• What to produce: State how many lines of the records contain the string "label", and give no other information.

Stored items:
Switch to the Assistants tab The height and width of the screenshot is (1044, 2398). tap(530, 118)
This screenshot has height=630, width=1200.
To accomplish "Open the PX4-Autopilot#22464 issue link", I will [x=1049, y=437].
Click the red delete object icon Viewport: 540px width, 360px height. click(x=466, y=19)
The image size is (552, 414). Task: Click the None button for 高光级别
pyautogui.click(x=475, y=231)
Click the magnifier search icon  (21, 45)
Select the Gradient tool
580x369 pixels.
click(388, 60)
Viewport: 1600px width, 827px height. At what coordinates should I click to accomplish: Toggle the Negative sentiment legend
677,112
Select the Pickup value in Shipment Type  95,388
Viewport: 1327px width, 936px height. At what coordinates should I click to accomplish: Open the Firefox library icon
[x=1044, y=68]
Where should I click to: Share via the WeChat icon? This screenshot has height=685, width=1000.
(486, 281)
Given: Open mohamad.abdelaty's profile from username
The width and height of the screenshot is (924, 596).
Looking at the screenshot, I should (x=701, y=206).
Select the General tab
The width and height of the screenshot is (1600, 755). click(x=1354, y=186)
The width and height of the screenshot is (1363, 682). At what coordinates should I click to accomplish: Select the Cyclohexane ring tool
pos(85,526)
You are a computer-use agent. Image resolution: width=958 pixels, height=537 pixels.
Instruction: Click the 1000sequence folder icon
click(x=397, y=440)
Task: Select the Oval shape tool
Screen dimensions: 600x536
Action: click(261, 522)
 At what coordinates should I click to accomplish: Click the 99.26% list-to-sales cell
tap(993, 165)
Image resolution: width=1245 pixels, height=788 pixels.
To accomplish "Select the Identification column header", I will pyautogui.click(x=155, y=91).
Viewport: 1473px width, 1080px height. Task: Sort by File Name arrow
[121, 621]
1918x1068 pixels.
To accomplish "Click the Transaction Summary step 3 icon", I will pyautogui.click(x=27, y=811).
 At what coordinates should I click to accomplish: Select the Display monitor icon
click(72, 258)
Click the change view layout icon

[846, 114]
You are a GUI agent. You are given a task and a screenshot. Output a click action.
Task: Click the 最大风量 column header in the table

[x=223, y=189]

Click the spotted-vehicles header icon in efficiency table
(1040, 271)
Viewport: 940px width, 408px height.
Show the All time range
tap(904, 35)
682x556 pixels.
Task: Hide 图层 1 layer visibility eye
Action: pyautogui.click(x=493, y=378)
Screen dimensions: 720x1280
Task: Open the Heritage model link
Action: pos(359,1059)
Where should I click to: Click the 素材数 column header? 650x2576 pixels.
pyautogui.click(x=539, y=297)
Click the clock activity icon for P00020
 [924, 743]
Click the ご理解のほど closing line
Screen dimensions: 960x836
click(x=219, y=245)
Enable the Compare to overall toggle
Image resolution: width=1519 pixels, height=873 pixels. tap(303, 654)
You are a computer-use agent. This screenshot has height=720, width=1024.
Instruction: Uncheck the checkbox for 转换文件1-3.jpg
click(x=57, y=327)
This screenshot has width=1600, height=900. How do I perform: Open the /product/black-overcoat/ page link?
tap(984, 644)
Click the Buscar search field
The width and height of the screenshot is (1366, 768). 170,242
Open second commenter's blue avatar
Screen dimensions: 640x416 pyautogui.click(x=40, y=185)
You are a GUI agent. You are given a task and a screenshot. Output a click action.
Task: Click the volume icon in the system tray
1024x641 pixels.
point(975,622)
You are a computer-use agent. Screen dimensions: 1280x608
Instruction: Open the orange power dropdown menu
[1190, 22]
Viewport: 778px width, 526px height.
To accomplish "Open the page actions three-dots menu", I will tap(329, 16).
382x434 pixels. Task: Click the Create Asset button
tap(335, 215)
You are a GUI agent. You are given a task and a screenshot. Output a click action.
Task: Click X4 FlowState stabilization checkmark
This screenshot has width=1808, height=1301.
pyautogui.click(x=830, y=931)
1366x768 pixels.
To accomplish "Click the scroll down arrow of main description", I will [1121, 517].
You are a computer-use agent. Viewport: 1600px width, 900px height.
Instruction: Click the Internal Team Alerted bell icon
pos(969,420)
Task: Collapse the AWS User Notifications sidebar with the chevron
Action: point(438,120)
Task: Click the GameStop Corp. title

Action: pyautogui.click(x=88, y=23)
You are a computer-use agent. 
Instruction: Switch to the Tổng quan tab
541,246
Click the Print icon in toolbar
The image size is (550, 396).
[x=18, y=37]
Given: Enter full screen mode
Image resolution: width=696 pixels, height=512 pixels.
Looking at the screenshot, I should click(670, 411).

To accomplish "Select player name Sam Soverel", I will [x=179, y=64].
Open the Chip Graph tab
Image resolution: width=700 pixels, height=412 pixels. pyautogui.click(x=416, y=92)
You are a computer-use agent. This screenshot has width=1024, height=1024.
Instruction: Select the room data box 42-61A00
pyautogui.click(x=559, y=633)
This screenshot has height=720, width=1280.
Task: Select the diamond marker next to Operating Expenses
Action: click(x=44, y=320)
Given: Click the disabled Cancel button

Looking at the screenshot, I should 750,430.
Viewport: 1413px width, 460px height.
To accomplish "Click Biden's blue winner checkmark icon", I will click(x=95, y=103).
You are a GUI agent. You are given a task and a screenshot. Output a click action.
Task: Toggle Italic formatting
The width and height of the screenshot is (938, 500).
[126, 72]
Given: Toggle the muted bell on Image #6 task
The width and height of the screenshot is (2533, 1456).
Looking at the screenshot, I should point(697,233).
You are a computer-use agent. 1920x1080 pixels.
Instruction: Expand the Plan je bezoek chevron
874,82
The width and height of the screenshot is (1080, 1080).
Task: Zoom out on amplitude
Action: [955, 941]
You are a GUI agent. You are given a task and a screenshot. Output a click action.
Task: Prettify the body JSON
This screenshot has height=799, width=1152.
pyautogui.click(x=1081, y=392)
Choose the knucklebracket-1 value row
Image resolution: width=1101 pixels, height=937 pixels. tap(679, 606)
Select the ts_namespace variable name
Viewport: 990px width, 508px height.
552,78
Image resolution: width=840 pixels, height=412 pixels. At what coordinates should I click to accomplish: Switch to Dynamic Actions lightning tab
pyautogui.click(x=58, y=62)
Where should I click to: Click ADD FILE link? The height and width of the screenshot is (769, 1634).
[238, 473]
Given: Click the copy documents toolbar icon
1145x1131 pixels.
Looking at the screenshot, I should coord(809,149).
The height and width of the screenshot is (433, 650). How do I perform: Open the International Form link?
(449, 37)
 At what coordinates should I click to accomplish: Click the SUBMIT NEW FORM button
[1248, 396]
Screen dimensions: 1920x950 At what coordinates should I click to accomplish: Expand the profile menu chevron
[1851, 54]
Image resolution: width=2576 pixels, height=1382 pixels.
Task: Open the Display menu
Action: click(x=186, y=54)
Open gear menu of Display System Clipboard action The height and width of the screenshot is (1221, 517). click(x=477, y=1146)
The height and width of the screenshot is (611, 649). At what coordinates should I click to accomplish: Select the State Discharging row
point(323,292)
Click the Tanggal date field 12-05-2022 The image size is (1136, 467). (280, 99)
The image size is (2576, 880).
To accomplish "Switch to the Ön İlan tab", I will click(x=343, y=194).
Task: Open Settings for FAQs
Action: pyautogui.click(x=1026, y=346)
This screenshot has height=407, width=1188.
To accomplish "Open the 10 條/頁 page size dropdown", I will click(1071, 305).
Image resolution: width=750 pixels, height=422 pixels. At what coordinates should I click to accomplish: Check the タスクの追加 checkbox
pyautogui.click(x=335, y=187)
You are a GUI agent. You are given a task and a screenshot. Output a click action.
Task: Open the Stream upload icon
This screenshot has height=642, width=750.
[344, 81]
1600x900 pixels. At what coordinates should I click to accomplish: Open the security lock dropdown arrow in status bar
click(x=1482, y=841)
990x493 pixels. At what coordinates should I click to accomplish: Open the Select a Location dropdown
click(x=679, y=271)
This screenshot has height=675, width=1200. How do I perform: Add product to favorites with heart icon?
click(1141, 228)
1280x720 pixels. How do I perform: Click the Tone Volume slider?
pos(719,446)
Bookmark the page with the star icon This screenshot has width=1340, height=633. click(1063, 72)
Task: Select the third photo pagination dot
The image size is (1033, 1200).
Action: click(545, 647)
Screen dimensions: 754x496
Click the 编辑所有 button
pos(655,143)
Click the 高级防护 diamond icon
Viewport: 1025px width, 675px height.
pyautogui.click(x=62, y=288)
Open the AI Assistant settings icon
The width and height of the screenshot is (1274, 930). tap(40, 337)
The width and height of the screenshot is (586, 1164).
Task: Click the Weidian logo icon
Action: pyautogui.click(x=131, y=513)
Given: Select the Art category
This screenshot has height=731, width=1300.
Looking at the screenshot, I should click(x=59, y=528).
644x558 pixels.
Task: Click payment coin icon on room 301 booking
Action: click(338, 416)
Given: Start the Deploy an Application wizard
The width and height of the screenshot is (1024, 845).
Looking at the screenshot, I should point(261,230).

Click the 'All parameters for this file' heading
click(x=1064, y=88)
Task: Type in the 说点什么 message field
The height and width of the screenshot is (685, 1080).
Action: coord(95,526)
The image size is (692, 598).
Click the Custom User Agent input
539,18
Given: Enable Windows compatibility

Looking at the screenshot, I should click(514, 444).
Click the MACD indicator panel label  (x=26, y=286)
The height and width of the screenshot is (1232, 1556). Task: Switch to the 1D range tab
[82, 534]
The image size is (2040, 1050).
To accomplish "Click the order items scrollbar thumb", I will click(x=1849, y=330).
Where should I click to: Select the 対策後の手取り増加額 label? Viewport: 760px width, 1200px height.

• Expected answer: 2